YOUR TASK →
Could you transcribe the records word for word, starting at the line containing "You are a GUI" and continuing through the final line of the records?

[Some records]
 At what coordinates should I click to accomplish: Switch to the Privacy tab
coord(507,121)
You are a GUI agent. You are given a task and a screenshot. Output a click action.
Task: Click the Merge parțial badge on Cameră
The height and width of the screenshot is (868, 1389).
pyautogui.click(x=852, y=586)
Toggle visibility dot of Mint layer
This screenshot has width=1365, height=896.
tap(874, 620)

RESULT OF THE EXERCISE →
You are a GUI agent. You are given a task and a screenshot. Output a click action.
Task: Click the Merge parțial badge on Cameră
The height and width of the screenshot is (868, 1389).
pyautogui.click(x=852, y=586)
Toggle visibility dot of Mint layer
This screenshot has width=1365, height=896.
tap(874, 620)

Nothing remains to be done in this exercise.